The worst culprits are students. There are hundreds of students out there who are living with their boyfriends. The majority of female students in senior high schools in Kumasi live with their boyfriends. Two of these girls are now mothers still living with the fathers of their babies. The worst part is they did not complete their education.

It may seem prevalent among the youth but the adults are no exceptions. There are three women in my neighbourhood who got married after years of staying together. Not only staying together, but after having two to four children.

One may ask, why the increase in co-habitation? Is it as a result of civilisation and globalisation? Is it as a result of copying blindly? Or is it mere disrespect for our religious morals?

Why the increased spate in co-habitation in recent years?

Research has shown that co-habitation has increased by almost 900 per cent in the last 50 years and there are several reasons accounting for this. Co-habitants have posed numerous unfounded reasons for living together.

A school of thought has blamed it on changing social values stemming from globalisation and civilisation. Another has cited the fear of marriage as a factor for living with the opposite sex while others say they want to spend more time with their significant others.

Co-habitants have posed that their reasons for staying together without marriage is sounding though it is abhorred by religion and social values.

The way forward

We must remember our virtues and values. Marriage is graceful and bestows happiness on couples.
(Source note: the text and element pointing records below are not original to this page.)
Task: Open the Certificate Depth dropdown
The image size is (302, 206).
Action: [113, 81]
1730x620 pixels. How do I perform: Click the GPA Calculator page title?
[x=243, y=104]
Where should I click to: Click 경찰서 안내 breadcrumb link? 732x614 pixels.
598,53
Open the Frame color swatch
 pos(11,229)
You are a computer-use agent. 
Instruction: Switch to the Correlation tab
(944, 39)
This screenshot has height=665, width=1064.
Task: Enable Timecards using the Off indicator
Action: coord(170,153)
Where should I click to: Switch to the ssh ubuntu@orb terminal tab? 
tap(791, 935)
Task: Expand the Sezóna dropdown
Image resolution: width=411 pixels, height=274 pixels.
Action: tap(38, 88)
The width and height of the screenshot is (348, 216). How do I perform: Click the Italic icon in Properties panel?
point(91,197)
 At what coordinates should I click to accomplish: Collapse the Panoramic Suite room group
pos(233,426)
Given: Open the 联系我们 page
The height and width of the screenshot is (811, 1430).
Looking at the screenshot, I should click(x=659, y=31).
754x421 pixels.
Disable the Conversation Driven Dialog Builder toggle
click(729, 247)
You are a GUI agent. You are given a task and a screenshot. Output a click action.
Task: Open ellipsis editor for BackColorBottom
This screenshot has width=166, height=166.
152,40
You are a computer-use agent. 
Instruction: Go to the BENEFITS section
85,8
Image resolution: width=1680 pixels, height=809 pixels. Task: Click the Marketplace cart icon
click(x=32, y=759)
My fervent hope is that the Property Rights and Spouses Bill which, among other things, will protect co-habitants, especially women, in the event of a break-up, never gets accepted in our body of laws.

We should opt for marriage and not this abhorred act.

It also requires collective efforts to flush out this humiliating act. As said by Counsellor Adofoli, education and awareness about marriage should be intensified. Religious groups are principal in curing this ailment.